Your output should be exactly the lines from the one containing "The width and" through the final line of the following data, please, with no pictures.

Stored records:
● ● ● ● ●

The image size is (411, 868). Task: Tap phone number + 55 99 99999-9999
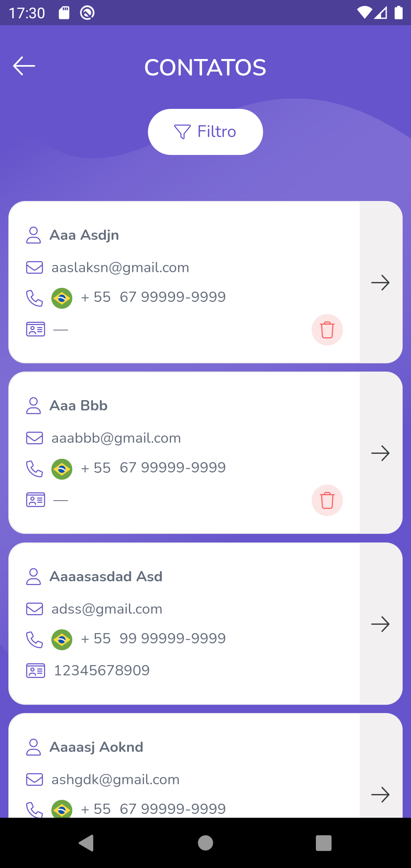click(x=153, y=638)
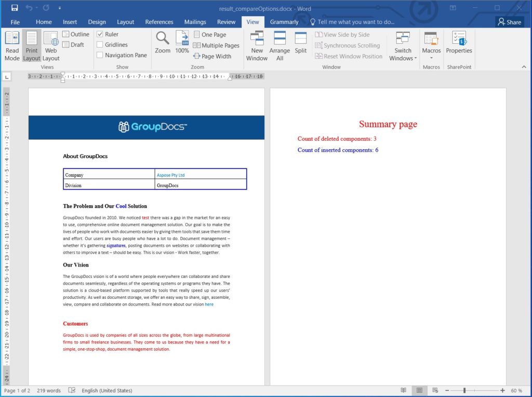
Task: Click the Multiple Pages button
Action: [x=216, y=45]
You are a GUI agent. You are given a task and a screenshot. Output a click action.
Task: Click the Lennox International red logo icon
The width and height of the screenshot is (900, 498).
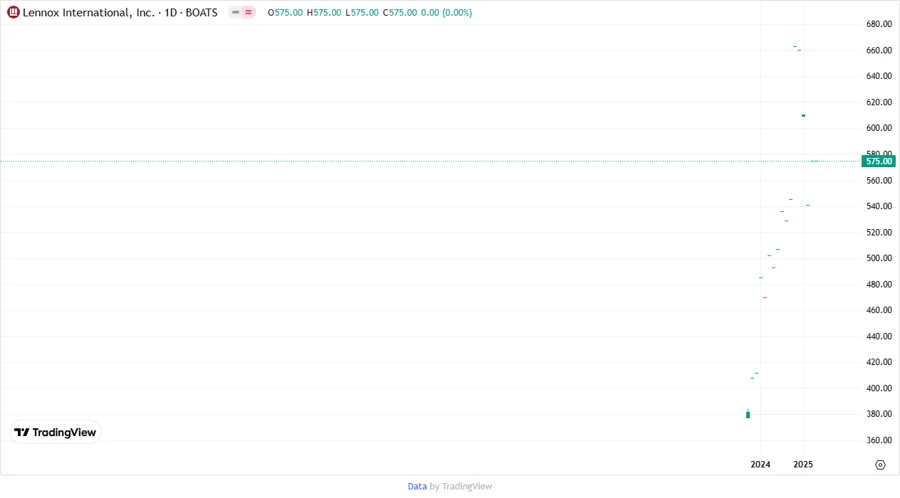tap(13, 13)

● ● ● ● ●

• **Finished task**:
The width and height of the screenshot is (900, 498).
tap(13, 13)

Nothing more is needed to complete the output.